Rhoads, a math specialist at Hampton Oaks Elementary School, placed the egg carton in a raised bed bordering the building.
“What will these seeds need to keep growing?” she asked.
“They need water and sunlight,” said a girl in a Hello Kitty hat.
“And what else?” Rhoads asked.
The girl’s classmates chimed in with, “Soil and air.”
They each took a plastic spoon and scooped dirt over the carton, talking to each other about how it will disintegrate into the loamy soil.
Then Rhoads sent them to the nearby sidewalk with chalk and a math problem about turnip seeds.
“Be sure to show me your thinking on the sidewalk,” she reminded the students.
Later, she will use the turnip plants as a metaphor for the importance of sharing not just the answer but also the process to find it.
Rhoads lifted a 2-liter plastic bottle with the top cut off. Through the clear plastic, students could glimpse the roots and shaft of the turnip seedlings. Rhoads told them that while the turnips grow in the garden, students will only get to see the tops of the plant and not the root vegetables as they grow underground. But in the plastic bottle, they’ll get to watch what’s going on underground.

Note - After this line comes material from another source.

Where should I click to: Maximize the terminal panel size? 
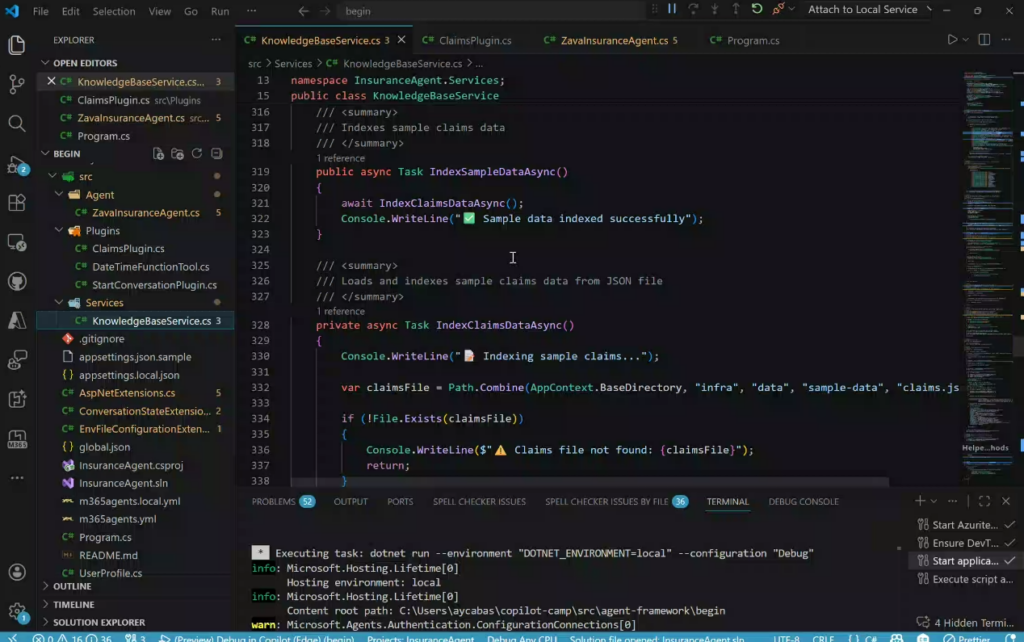click(x=984, y=501)
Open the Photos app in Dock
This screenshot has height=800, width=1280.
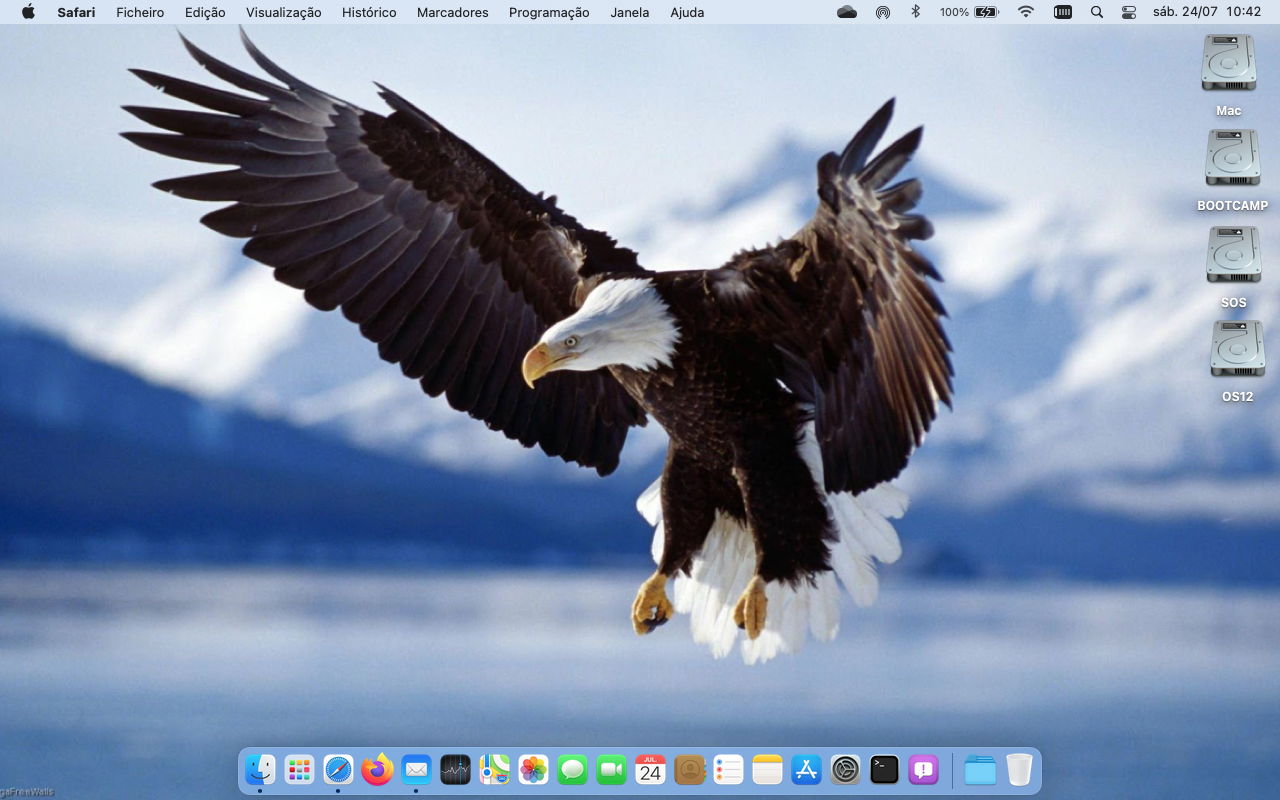(533, 770)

“So you can see what’s happening under the ground,” Rhoads said. “Just like we like to see what’s happening in your ”
“… Brains!” the kids finish for her.
The metaphor is just one of many benefits that Hampton Oaks educators hope the turnip planting will provide. Each grade planted turnips last week in raised beds provided by the Home Depot in one of the school’s courtyards.

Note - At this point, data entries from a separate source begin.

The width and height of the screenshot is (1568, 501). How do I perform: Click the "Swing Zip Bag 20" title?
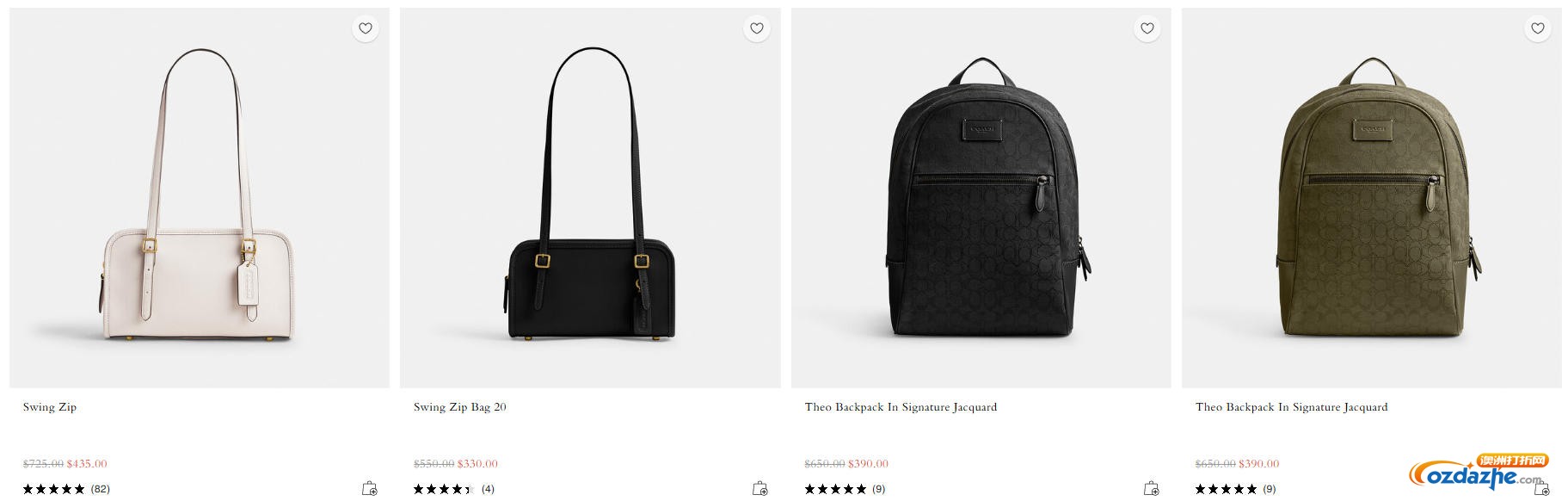click(x=460, y=407)
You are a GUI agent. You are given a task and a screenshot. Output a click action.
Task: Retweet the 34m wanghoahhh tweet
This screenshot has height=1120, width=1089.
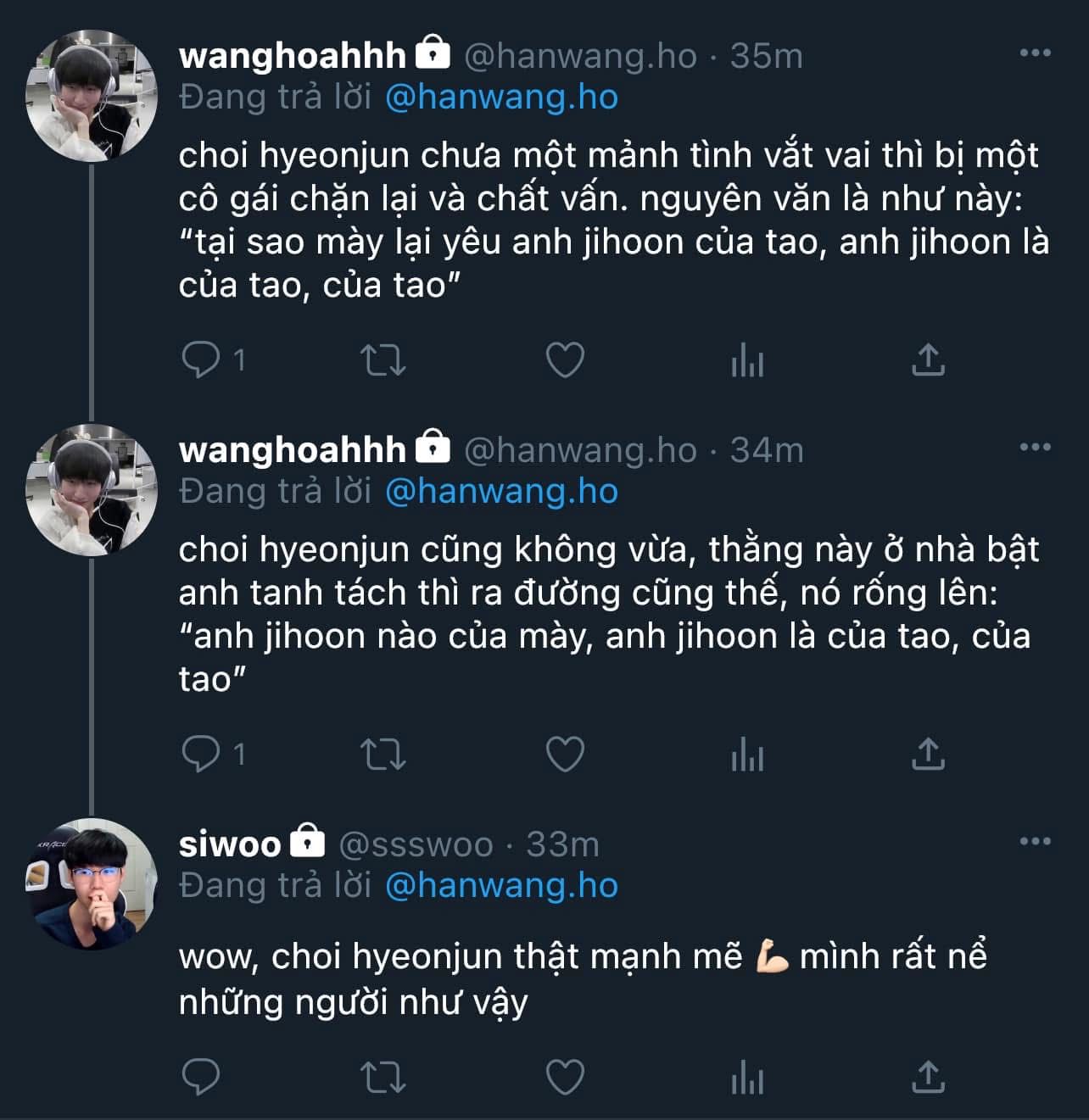point(383,754)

In another courtyard, the Stafford County school’s Parent–Teacher Organization recently spruced up grounds and added picnic tables, hoping to provide teachers a place to relax outside the crowded schools.
But this courtyard provides an outdoor classroom for the teachers—and they’re excited about possibilities. For their first foray into gardening, the school staff chose turnips.

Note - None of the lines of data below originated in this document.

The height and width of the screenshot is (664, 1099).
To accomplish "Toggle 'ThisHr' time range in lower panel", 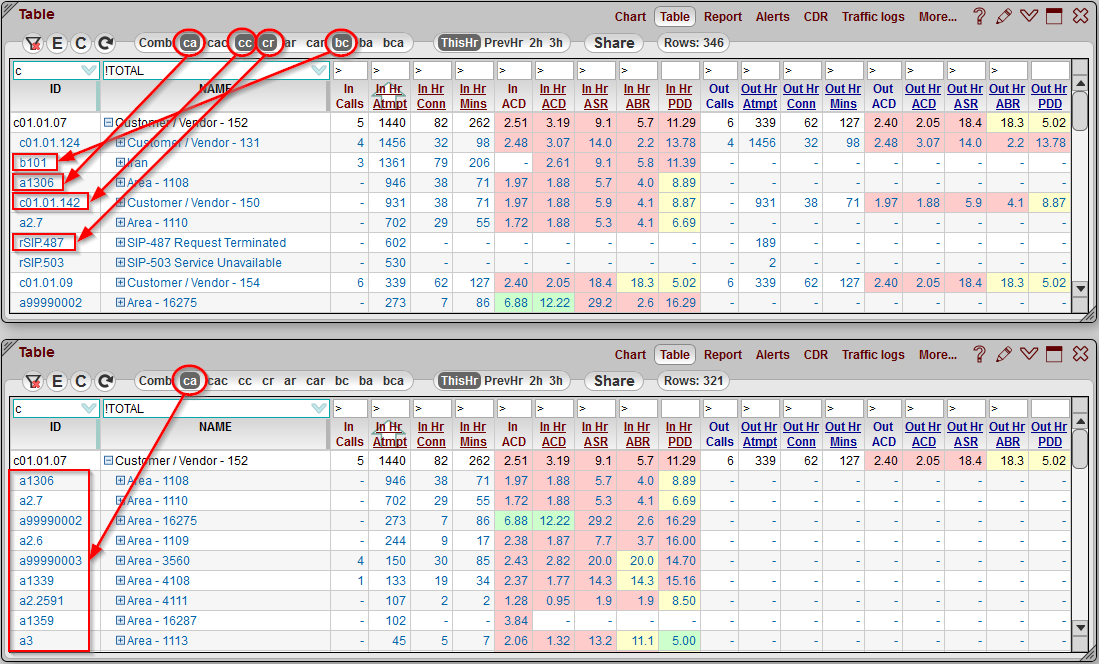I will point(459,381).
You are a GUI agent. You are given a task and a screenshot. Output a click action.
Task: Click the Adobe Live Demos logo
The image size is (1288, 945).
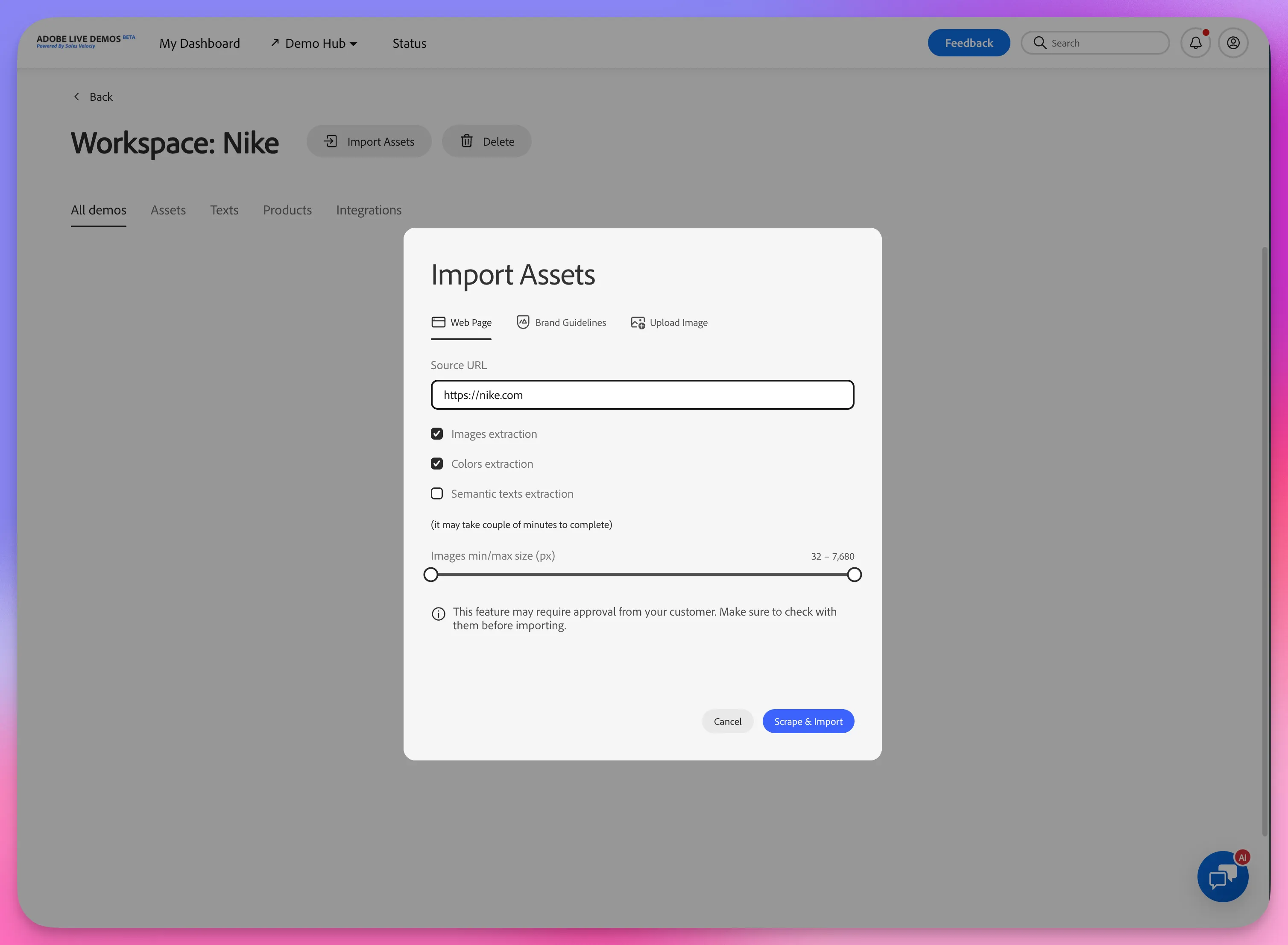coord(86,41)
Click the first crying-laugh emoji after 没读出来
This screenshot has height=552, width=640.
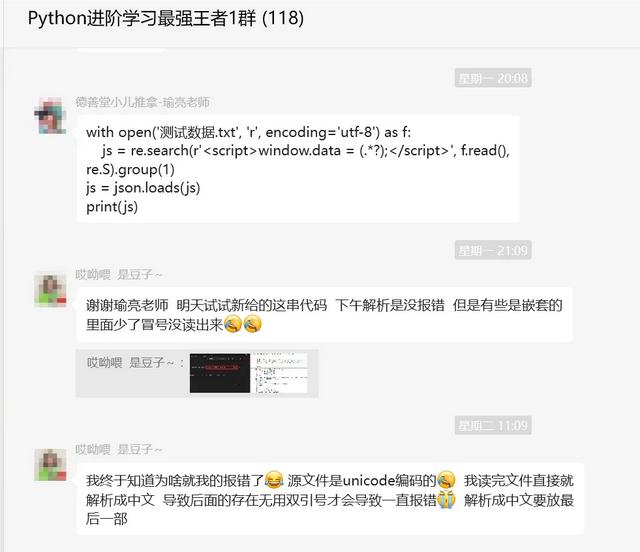click(233, 324)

The pale root vegetable shows up in the book “Tops and Bottoms” all of the students are reading this year. Reading specialist Vickie Clinehens said having every student read the same book provides a shared experience for the children, which is especially important in a school like Hampton Oaks, where one-quarter of students receive free and reduced lunches and nearly half are minorities.
“Our kids have really varied backgrounds,” Clinehens said. “So we’re trying to give them a shared experience they can grow from.”
And she chose “Tops and Bottoms” because it sends a message of hope to students in impoverished families. The story follows a family of rabbits as they try to get enough food to eat. Throughout the book, perseverance and ingenuity help the rabbits reap the rewards of hard work.
“It doesn’t matter how much money you have, it’s all about using your brains,” Clinehens said.
However, many students got tripped up by one word in the book: Turnip.
“Every time we read it, they look at me like I’m from outer space,” she said. “They don’t even know how to say it.”
Rhoads wanted a gardening experience to give kids a hands-on math lesson. By mixing turnip-planting with the story, the specialists ended up with a lesson that blended math, reading, social studies and science.
But when it came to planting, turnips were chosen for reasons both literary and down-to-earth. They are planted in the fall, grow in winter and get harvested in early spring.
“The growth cycle fit perfectly with our school calendar,” Principal Daria Groover said.